## [Work item]
Using the listing below, retype the line bearing "Screen dimensions: 598x508" and each line after it, word for word, and nothing further.

## [Exercise inputs]
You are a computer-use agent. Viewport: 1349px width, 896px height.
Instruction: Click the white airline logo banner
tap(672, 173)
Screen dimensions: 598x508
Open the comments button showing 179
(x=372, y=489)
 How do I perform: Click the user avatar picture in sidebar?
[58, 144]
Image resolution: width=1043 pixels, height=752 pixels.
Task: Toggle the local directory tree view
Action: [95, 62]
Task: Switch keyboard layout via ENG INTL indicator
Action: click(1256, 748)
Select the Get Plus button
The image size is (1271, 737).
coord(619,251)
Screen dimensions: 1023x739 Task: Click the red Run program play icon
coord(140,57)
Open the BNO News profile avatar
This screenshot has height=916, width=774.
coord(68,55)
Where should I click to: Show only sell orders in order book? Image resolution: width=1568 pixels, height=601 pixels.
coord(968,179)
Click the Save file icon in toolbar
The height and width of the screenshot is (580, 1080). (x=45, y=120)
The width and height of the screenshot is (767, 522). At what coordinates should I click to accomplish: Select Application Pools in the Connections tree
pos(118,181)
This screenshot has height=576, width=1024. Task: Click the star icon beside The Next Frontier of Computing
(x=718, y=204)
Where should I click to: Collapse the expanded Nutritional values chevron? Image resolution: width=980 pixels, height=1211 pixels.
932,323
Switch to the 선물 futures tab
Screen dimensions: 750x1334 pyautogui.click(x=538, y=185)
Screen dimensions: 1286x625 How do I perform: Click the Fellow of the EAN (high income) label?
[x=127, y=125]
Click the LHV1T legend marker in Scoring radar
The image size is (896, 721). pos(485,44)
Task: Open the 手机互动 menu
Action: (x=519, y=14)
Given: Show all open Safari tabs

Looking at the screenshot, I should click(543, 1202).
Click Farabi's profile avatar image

## [Task answer]
Screen dimensions: 598x508
Open the comments button showing 179
(x=372, y=489)
 How do I perform: Click the user avatar picture in sidebar?
[58, 144]
Image resolution: width=1043 pixels, height=752 pixels.
Task: Toggle the local directory tree view
Action: [95, 62]
Task: Switch keyboard layout via ENG INTL indicator
Action: click(1256, 748)
Select the Get Plus button
The image size is (1271, 737).
coord(619,251)
Screen dimensions: 1023x739 Task: Click the red Run program play icon
coord(140,57)
Open the BNO News profile avatar
This screenshot has height=916, width=774.
coord(68,55)
Where should I click to: Show only sell orders in order book? Image resolution: width=1568 pixels, height=601 pixels.
coord(968,179)
Click the Save file icon in toolbar
The height and width of the screenshot is (580, 1080). (x=45, y=120)
The width and height of the screenshot is (767, 522). At what coordinates should I click to accomplish: Select Application Pools in the Connections tree
pos(118,181)
This screenshot has height=576, width=1024. Task: Click the star icon beside The Next Frontier of Computing
(x=718, y=204)
Where should I click to: Collapse the expanded Nutritional values chevron? Image resolution: width=980 pixels, height=1211 pixels.
932,323
Switch to the 선물 futures tab
Screen dimensions: 750x1334 pyautogui.click(x=538, y=185)
Screen dimensions: 1286x625 How do I perform: Click the Fellow of the EAN (high income) label?
[x=127, y=125]
Click the LHV1T legend marker in Scoring radar
The image size is (896, 721). pos(485,44)
Task: Open the 手机互动 menu
Action: (x=519, y=14)
Given: Show all open Safari tabs

Looking at the screenshot, I should click(543, 1202).
Click Farabi's profile avatar image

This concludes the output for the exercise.